Engineers at NASA's Jet Propulsion Laboratory in California say the rover Curiosity flexed its robotic arm Monday for the first time since before its November launch.
"We have had to sit tight for the first two weeks since landing, while other parts of the rover were checked out, so to see the arm extended in these images is a huge moment for us," said Matt Robinson of the Jet Propulsion Laboratory, lead engineer for Curiosity's robotic arm testing and operations. "The arm is how we are going to get samples into the laboratory instruments and how we place other instruments onto surface targets."
Weeks of testing and calibrating arm movements are ahead before the arm delivers a first sample of Martian soil to instruments inside the rover.
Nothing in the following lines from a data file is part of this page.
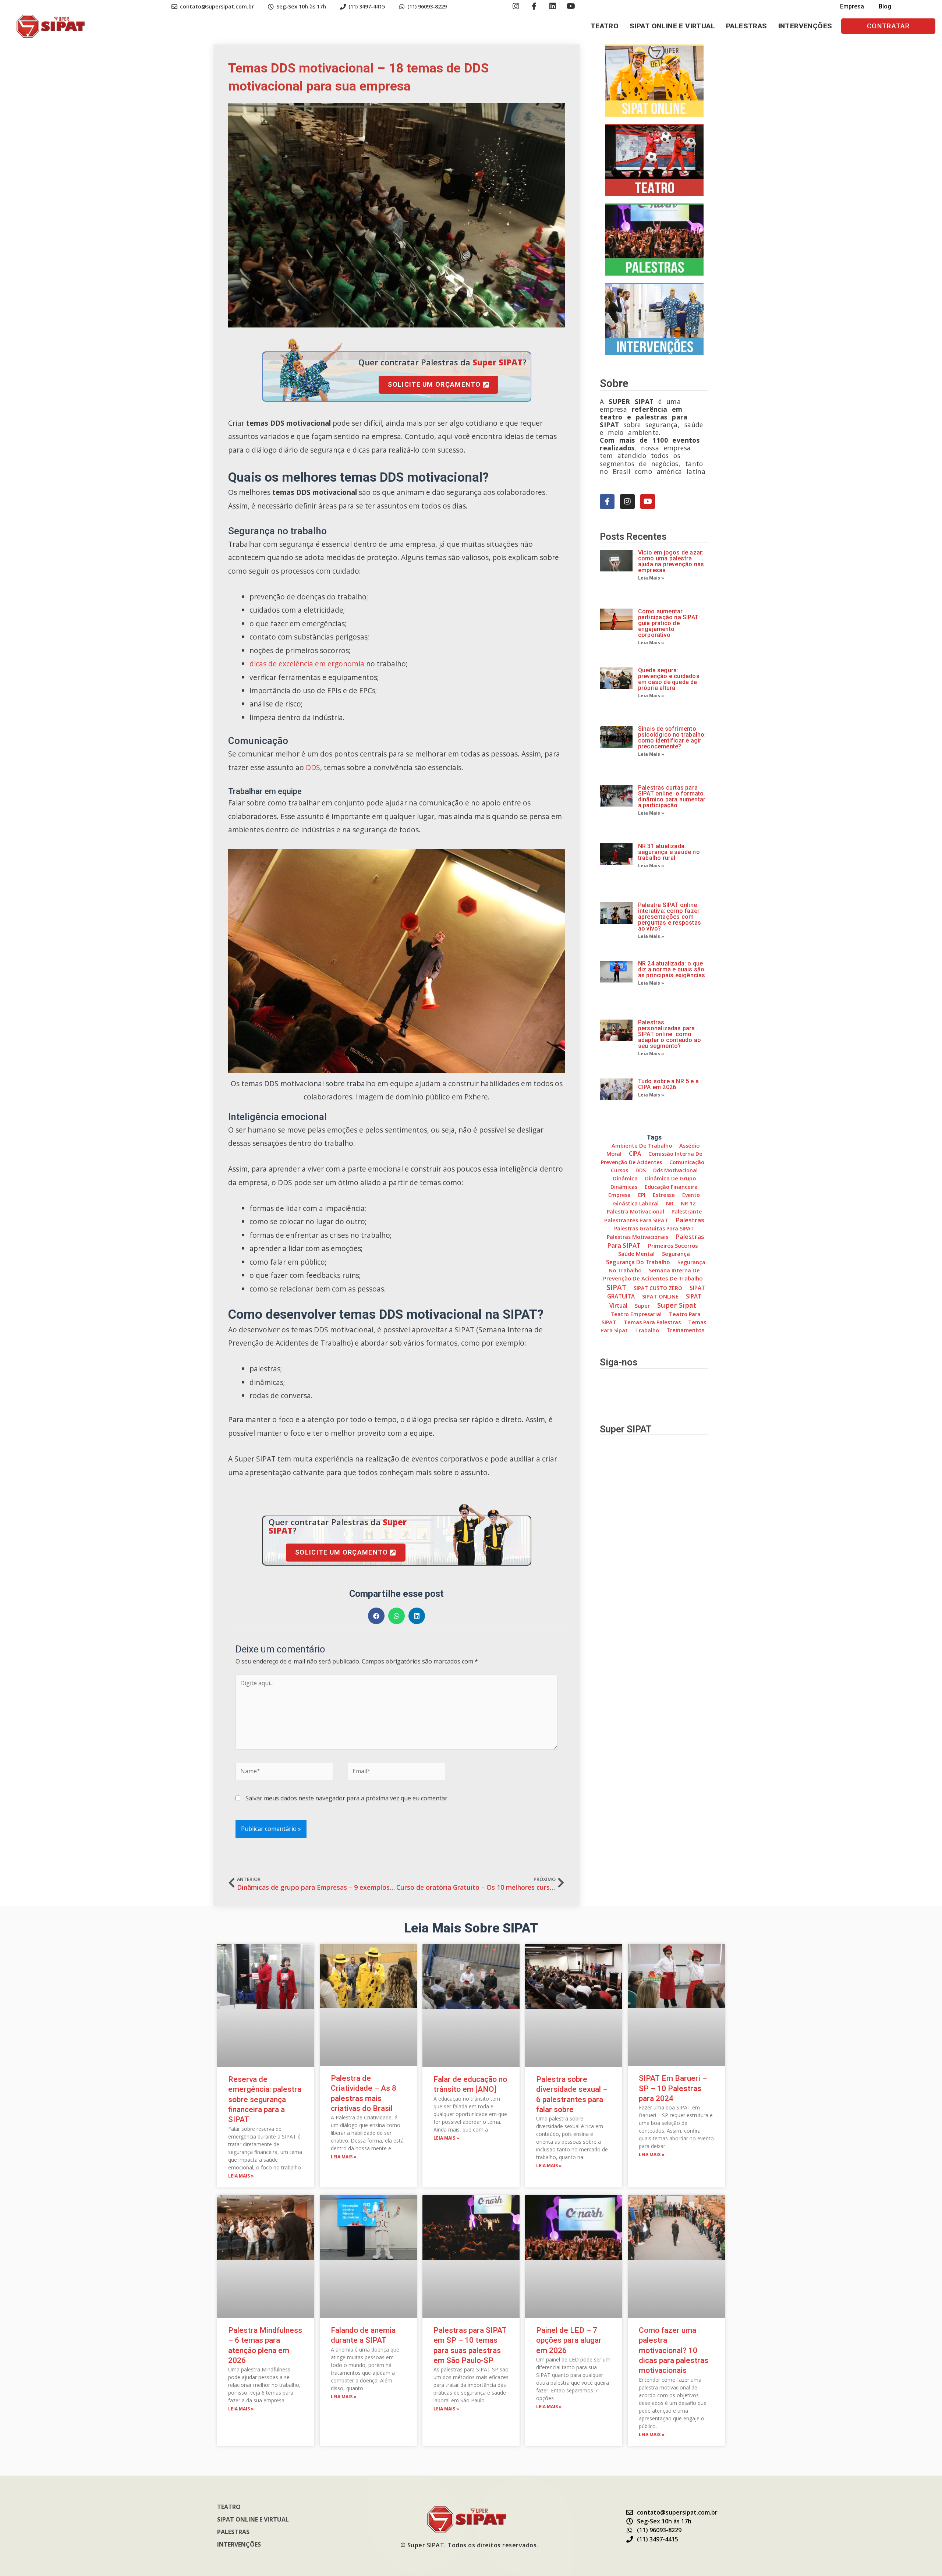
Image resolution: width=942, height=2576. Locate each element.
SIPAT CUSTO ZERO (658, 1288)
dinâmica (625, 1178)
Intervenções (805, 26)
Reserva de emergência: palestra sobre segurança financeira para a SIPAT (264, 2099)
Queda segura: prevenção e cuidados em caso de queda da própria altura (669, 679)
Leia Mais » (651, 578)
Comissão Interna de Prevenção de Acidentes (651, 1157)
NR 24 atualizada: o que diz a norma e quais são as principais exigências (671, 969)
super (642, 1305)
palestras (690, 1220)
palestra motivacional (635, 1211)
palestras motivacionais (637, 1236)
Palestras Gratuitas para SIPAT (654, 1228)
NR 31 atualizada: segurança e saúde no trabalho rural (669, 852)
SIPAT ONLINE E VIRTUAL (672, 26)
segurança (676, 1253)
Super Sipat (676, 1305)
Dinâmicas (623, 1186)
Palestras (746, 26)
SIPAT (616, 1287)
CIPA (635, 1153)
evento (691, 1194)
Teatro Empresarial (636, 1314)
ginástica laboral (636, 1203)
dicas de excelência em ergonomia (306, 664)
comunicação (686, 1162)
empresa (619, 1194)
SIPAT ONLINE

Monday's maneuver checked motors and joints by unstowing the arm for the first time, extending it forward using all five joints, then stowing it again in preparation for the rover's first drive.
"It worked just as we planned," said JPL's Louise Jandura, sample system chief engineer for Curiosity. "From telemetry and from the images received this morning, we can confirm that the arm went to the positions we commanded it to go to."
They say they'll now spend weeks testing and calibrating the 2.1-metre-long arm and its extensive tool kit — which includes a drill, a scoop, a spectrometer and a camera, in preparation for collecting its first soil samples and attempting to learn whether the Martian environment was favourable for microbial life
On Monday engineers unfurled the arm, extended it forward using all five of its joints, then stowed it again.
The test is part of a full health checkup Curiosity has been undergoing since landing in an ancient crater on the red planet Aug. 5.